Mediziner kritisieren geplantes Versorgungsgesetz: Diagnose mangelhaft

Per Gesetz will Gesundheitsminister Hermann Gröhe nun dem Ärztemangel auf dem Land begegnen. Doch die Mediziner attestieren ihm: Dadurch wird alles nur schlimmer.

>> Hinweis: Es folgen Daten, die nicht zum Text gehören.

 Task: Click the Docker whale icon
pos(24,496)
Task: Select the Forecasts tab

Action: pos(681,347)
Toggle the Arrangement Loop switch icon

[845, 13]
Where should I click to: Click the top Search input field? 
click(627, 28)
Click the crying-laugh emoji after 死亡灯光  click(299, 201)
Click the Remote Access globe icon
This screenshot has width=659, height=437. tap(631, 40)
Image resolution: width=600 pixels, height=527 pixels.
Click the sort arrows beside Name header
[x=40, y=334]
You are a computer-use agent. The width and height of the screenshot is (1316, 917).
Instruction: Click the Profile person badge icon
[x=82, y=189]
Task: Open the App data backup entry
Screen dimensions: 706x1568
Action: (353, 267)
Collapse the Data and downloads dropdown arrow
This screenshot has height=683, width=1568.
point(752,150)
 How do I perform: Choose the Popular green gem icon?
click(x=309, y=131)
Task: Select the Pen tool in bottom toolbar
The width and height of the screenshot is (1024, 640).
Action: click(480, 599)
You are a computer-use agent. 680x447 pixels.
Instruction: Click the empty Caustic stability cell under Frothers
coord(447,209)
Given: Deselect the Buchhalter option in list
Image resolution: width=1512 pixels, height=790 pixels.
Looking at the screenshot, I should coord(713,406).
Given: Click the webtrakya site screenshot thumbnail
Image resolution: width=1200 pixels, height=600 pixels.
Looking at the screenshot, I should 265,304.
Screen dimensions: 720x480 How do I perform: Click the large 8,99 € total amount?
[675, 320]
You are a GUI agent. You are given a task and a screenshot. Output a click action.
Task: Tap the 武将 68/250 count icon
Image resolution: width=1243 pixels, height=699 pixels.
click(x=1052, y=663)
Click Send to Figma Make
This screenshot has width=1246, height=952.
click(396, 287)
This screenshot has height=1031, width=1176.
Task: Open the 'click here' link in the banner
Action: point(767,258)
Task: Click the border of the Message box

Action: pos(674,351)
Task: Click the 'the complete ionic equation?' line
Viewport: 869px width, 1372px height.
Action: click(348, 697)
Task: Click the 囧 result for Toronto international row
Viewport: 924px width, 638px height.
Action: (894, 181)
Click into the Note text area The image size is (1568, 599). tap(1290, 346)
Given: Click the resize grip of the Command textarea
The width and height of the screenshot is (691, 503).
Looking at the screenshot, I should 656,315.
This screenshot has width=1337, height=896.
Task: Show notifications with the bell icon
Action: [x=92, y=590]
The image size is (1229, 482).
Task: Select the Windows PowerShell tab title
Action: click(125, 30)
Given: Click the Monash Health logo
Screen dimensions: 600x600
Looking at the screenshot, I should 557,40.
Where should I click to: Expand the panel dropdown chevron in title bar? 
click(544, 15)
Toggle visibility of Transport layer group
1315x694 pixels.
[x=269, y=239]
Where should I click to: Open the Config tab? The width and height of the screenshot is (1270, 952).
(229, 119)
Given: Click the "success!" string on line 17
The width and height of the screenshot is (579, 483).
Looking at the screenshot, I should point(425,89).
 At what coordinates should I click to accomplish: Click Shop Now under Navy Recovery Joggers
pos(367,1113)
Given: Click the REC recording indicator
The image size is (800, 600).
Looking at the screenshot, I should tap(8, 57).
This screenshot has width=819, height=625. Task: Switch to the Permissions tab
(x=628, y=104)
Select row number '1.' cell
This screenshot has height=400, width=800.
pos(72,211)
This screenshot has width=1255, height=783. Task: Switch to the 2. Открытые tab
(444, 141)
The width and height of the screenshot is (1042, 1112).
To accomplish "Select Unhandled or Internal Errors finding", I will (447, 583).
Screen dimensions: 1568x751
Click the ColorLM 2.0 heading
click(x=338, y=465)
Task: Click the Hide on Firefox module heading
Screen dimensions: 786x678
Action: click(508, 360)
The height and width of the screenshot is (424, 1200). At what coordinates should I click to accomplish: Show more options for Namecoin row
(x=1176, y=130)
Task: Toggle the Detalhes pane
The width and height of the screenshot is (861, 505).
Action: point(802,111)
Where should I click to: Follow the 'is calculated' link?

Der Konvolut hat fast 200 Seiten, man könnte es schon vom Umfang her Hermann Gröhes Meisterstück nennen. Außerdem ist das „Versorgungsstärkungsgesetz“, das den Bundestag am Donnerstag in erster Lesung beschäftigen wird, nicht nur der Versuch des Gesundheitsministers, alles zusammenzupacken, was sein Beritt routinemäßig so an Runderneuerung benötigt. Es ist auch seine Antwort auf zwei der drängendsten Systemprobleme: den immer bedenklicher werdenden Ärztemangel in strukturschwachen Regionen und die Benachteiligung von gesetzlich Versicherten gegenüber Privatpatienten, die sich in überlangen Wartezeiten manifestiert.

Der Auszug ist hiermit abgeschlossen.